こんにちは、つま小児科クリニックのブログをご覧いただきありがとうございます。このブログではクリニックのことや、小児科に関係する色々なことをお話させていただこうと思っております。
今回は乳児湿疹についてお話させていただきます。
◎乳児湿疹とは
乳児湿疹は、そのままですが1歳未満の乳児にみられる湿疹の総称です。その原因によって以下の疾患に分類されます。湿疹の状態や部位をみて診断しますが、厳密な区別は難しいことも多いです。
① 乳児脂漏性湿疹:一般的な乳児湿疹です。特に生後3か月くらいまではお母さんからもらったホルモンの影響で赤ちゃんは皮脂が多い状態のため、皮脂が毛穴につまったり、雑菌が繁殖して、湿疹ができます。
② 皮脂欠乏性湿疹:生後6か月を過ぎると逆に皮脂が少なくなるので、肌が乾燥して湿疹ができやすい状態になります。
③ 汗疹:いわゆるあせもです。赤ちゃんは汗かきなので、あせもができやすい状態です。
④ 接触性皮膚炎:いわゆるかぶれです。よだれや尿、便、汗などの刺激で湿疹ができます。
⑤ アトピー性皮膚炎:数か月以上湿疹が続く場合はアトピー性皮膚炎の可能性があります。乳児の場合はアトピー性皮膚炎に食物アレルギーが関係していることが多いです。
◎病院で処方される薬は
皮膚の状態を観察し、適切な薬を選択して処方します。
・保湿剤:保湿をしっかり行うことで皮膚の抵抗力や修復力、治癒力が上がります。剤形としてスプレーやフォーム(泡)、ローション、クリーム、軟膏があり、使用感や効果が変わります。さらっとしている方が保湿力は弱いですが、使用感は良いです。一般的にはローションかスプレーで開始し、経過をみて必要であれば剤形を追加・変更することが多いです。

_課題一覧:_
A - 乳児湿疹の本文から、「① 乳児脂漏性湿疹:一般的な」で始まり「ができやすい状態になります。」で終わる部分をそのまま抜き出すこと。
B - 乳児湿疹についての本文を、最後の文の次から書き継ぐこと。

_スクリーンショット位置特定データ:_
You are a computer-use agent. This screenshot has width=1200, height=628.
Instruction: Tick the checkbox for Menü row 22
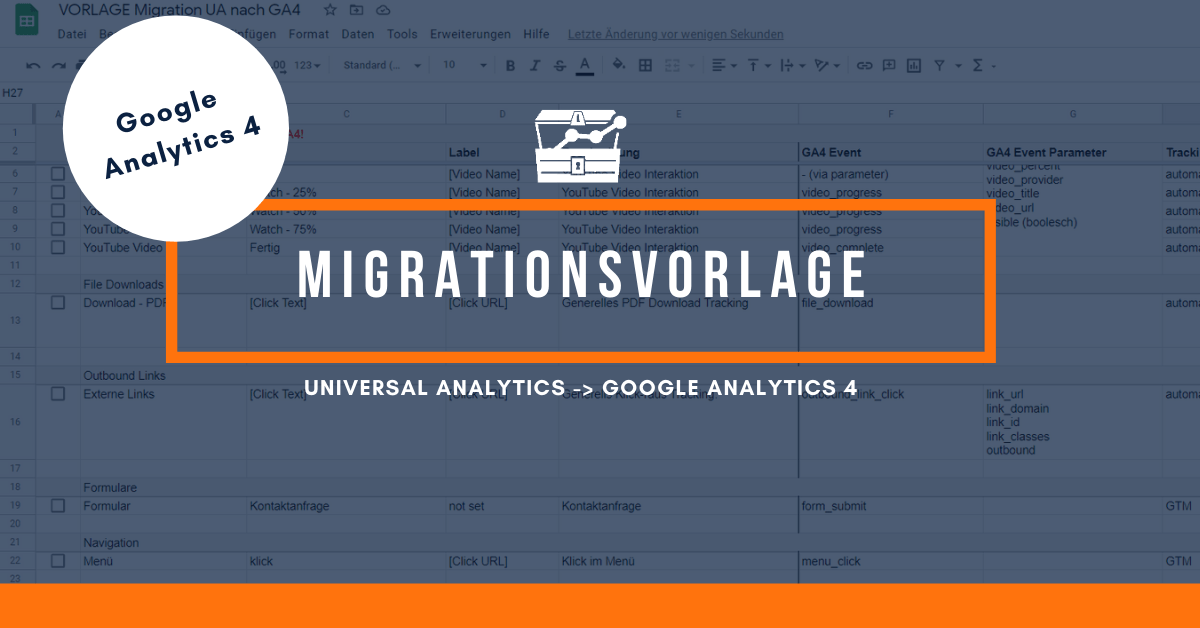click(58, 561)
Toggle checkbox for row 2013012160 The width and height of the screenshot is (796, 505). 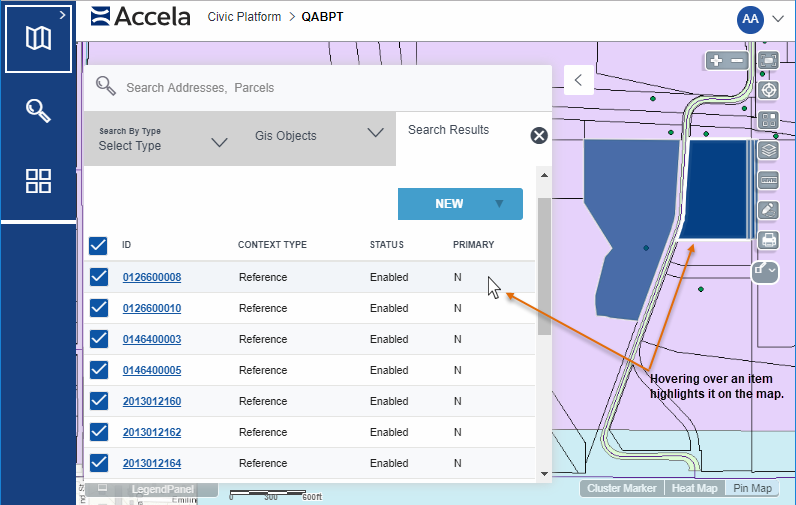click(98, 401)
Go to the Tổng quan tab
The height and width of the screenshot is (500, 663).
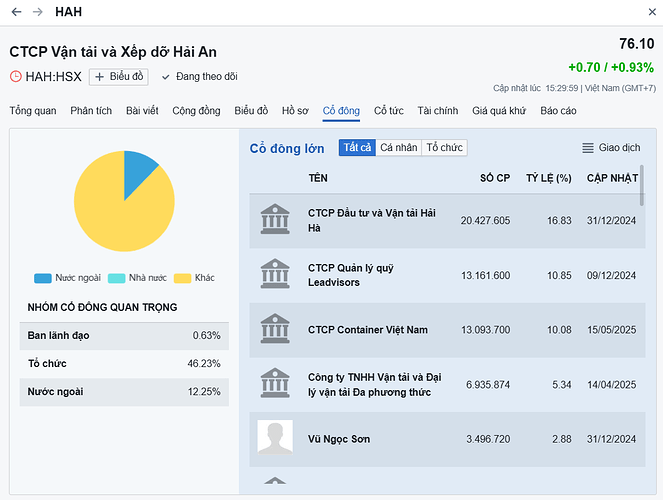[33, 110]
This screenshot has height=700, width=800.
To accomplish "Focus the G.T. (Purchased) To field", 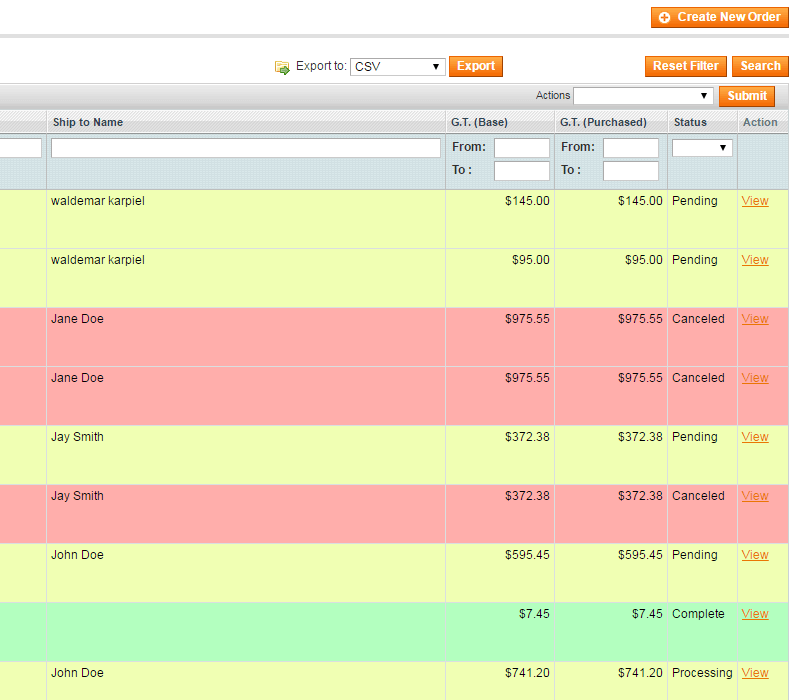I will tap(630, 171).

_解答一覧:_
A -
① 乳児脂漏性湿疹:一般的な乳児湿疹です。特に生後3か月くらいまではお母さんからもらったホルモンの影響で赤ちゃんは皮脂が多い状態のため、皮脂が毛穴につまったり、雑菌が繁殖して、湿疹ができます。
② 皮脂欠乏性湿疹:生後6か月を過ぎると逆に皮脂が少なくなるので、肌が乾燥して湿疹ができやすい状態になります。

B -
・ワセリン:皮膚を保護してよだれや尿、便が直接皮膚に付着して炎症を起こすことを防ぎます。べたっとしているので、顔などに使用する場合はよいのですが服でおおわれる部位には使用しにくいです。
・ステロイド:皮膚の炎症を抑える効果があります。赤ちゃんは皮膚が薄いため、通常弱いステロイド薬でも十分効果が得られます。適切に使用すれば副作用はあまり気にしなくても大丈夫です。保湿剤も同時に使用する場合、先にステロイドを塗って、その上から保湿剤を塗るようにしましょう。
※保湿剤やステロイドなど、塗り薬が肌に合わず使用開始後湿疹が急に悪くなることがごくまれにあります。その場合は使用を中止し早めに病院を受診してください。
◎赤ちゃんのスキンケア方法
入浴時には石けんやボディーソープをしっかり泡立てて(最近では泡で出るボディーソープもあり便利です)手に付けて、やさしくなでるように洗ってください。石けんやボディーソープはきれいに洗い流すことも重要です(顔はぬらしたガーゼでやさしくふき取ってください)。首まわりや外陰部など、しわになっている場所はひろげながらしっかり洗いましょう。入浴後は処方された保湿剤をたっぷり全身に塗ってあげてください。赤ちゃんはよく汗をかくので、汗が気になる場合はこまめに肌着などを着替えるようにしましょう。
◎頭や眉毛につく黄色いかぴかぴについて
この黄色いものの正体は皮脂のかたまりです。脂漏性湿疹では皮脂がかたまって頭や眉毛の部分にこびりつくことがあります。無理にはがそうとしたり強くこすったりすると出血することがあります。石けんやボディソープ使って日々洗っていると徐々に取れることが多いですが、入浴前に薬用のオリーブオイルを塗って軟らかくしておくと落ちやすくなります(目に入らないように注意してください)。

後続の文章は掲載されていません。